### Exercise details:
Return every line of the data that contains the string "status".
========
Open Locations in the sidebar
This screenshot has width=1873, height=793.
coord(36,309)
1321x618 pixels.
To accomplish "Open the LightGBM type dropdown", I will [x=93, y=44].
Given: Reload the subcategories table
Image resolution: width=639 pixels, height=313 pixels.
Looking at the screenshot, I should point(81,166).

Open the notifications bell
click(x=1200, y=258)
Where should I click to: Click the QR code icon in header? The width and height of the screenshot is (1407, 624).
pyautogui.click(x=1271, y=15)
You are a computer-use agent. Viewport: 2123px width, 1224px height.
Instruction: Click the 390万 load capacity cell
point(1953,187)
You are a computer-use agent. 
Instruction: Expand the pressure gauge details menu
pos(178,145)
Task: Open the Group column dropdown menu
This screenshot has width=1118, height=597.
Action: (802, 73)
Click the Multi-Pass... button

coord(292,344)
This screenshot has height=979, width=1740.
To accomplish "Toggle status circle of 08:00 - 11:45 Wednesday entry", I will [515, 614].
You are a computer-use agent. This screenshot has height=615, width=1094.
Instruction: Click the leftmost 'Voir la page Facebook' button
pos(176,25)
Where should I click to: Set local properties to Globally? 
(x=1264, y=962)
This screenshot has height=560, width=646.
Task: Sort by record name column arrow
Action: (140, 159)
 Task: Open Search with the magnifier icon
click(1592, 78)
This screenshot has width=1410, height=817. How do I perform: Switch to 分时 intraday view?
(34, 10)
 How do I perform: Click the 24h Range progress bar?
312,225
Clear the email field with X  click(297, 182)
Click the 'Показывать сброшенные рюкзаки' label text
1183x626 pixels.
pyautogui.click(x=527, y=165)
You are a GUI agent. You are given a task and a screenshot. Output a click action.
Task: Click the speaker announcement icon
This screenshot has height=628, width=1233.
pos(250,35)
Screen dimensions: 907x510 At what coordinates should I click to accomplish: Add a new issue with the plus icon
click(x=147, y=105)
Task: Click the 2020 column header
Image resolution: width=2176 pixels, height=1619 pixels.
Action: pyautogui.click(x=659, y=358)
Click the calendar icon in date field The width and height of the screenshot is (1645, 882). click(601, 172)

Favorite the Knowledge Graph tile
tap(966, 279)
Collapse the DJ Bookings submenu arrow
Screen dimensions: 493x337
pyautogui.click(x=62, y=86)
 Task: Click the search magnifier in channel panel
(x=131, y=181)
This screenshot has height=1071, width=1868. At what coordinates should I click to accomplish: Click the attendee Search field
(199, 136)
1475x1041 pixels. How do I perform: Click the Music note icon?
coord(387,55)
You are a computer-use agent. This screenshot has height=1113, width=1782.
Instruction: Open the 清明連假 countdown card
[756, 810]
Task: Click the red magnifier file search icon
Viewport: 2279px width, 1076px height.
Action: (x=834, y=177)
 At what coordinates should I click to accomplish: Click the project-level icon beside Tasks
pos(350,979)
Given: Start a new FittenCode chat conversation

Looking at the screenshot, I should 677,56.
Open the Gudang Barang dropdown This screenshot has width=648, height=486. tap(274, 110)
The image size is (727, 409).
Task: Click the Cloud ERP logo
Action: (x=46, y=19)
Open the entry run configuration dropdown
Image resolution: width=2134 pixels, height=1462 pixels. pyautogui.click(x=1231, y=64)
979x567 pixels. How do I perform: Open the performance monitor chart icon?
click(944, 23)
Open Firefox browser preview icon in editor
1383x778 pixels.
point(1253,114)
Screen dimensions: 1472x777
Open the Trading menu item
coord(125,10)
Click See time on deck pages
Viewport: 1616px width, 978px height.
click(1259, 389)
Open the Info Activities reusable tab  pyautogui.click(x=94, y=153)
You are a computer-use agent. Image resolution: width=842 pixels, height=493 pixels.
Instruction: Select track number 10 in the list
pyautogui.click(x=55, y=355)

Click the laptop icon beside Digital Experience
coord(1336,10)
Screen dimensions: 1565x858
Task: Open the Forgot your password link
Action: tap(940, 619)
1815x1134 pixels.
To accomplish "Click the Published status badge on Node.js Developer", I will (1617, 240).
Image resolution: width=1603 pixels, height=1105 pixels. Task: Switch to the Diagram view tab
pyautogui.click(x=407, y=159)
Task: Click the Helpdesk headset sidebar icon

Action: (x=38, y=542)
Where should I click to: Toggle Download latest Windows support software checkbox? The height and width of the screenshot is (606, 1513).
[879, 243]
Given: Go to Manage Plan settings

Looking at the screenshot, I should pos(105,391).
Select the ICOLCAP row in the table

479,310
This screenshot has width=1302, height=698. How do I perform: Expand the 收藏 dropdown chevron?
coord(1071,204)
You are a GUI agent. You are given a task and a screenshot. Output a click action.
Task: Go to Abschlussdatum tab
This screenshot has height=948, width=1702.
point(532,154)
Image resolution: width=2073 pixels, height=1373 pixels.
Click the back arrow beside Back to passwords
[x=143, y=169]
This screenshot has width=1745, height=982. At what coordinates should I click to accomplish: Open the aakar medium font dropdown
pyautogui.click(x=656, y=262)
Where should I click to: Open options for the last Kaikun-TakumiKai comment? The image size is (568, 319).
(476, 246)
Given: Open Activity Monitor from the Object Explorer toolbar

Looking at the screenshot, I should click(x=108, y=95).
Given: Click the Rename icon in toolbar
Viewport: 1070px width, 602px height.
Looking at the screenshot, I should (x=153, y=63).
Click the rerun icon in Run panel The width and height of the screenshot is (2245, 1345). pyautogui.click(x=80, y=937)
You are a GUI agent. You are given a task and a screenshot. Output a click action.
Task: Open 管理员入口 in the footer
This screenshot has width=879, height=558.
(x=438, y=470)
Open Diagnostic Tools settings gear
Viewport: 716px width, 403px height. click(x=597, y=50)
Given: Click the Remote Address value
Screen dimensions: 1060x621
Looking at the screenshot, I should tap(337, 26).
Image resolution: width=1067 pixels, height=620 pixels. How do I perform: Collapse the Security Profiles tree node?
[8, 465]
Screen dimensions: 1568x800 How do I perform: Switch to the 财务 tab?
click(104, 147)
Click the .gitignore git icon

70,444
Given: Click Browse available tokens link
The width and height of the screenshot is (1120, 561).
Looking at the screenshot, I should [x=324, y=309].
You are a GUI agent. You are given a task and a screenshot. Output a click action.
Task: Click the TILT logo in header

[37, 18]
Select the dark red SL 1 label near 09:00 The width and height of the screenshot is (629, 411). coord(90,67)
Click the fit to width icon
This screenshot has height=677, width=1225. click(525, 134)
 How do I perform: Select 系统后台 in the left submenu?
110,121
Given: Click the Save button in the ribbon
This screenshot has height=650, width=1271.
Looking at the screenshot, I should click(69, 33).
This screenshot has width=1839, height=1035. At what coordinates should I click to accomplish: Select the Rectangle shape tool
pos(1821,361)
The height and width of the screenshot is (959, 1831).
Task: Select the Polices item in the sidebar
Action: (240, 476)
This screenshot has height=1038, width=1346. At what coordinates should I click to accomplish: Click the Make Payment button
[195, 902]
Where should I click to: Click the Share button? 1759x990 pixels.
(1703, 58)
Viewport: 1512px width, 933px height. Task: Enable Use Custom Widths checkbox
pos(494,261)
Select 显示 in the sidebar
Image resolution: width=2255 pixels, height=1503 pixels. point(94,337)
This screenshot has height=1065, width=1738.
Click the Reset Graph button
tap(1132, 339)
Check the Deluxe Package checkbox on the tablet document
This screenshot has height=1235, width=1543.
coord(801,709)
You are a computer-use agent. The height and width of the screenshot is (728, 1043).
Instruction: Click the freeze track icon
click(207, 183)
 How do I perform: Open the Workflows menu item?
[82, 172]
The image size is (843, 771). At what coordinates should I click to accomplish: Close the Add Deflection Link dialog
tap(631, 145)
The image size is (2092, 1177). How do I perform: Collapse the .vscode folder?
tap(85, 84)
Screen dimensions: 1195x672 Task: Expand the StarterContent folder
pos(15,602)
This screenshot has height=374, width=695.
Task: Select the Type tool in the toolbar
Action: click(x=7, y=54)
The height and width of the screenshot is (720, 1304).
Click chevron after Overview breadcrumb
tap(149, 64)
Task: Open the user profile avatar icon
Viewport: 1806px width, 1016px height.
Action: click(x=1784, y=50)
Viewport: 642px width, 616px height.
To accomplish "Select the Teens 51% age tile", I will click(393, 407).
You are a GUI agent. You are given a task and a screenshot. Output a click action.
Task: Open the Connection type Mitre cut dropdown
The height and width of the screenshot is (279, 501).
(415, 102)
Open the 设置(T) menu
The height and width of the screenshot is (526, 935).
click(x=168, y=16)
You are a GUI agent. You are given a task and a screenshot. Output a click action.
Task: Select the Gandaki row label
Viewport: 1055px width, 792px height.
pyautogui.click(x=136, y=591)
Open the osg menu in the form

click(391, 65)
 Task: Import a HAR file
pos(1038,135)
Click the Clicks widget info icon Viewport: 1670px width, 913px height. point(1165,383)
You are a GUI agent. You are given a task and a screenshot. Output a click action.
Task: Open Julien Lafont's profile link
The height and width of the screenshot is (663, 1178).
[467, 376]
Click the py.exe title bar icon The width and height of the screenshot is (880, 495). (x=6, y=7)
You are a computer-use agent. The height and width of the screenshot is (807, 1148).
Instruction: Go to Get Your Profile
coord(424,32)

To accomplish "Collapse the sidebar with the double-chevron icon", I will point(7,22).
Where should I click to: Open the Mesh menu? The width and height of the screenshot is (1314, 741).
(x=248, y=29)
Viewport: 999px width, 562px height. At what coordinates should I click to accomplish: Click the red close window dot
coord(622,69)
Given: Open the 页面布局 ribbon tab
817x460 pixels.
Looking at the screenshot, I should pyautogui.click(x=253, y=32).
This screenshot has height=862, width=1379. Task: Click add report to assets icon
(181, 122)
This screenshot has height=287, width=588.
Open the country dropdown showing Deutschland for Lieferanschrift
========
### Task output:
To accomplish "Toggle status circle of 08:00 - 11:45 Wednesday entry", I will [515, 614].
To accomplish "Click the Published status badge on Node.js Developer", I will (1617, 240).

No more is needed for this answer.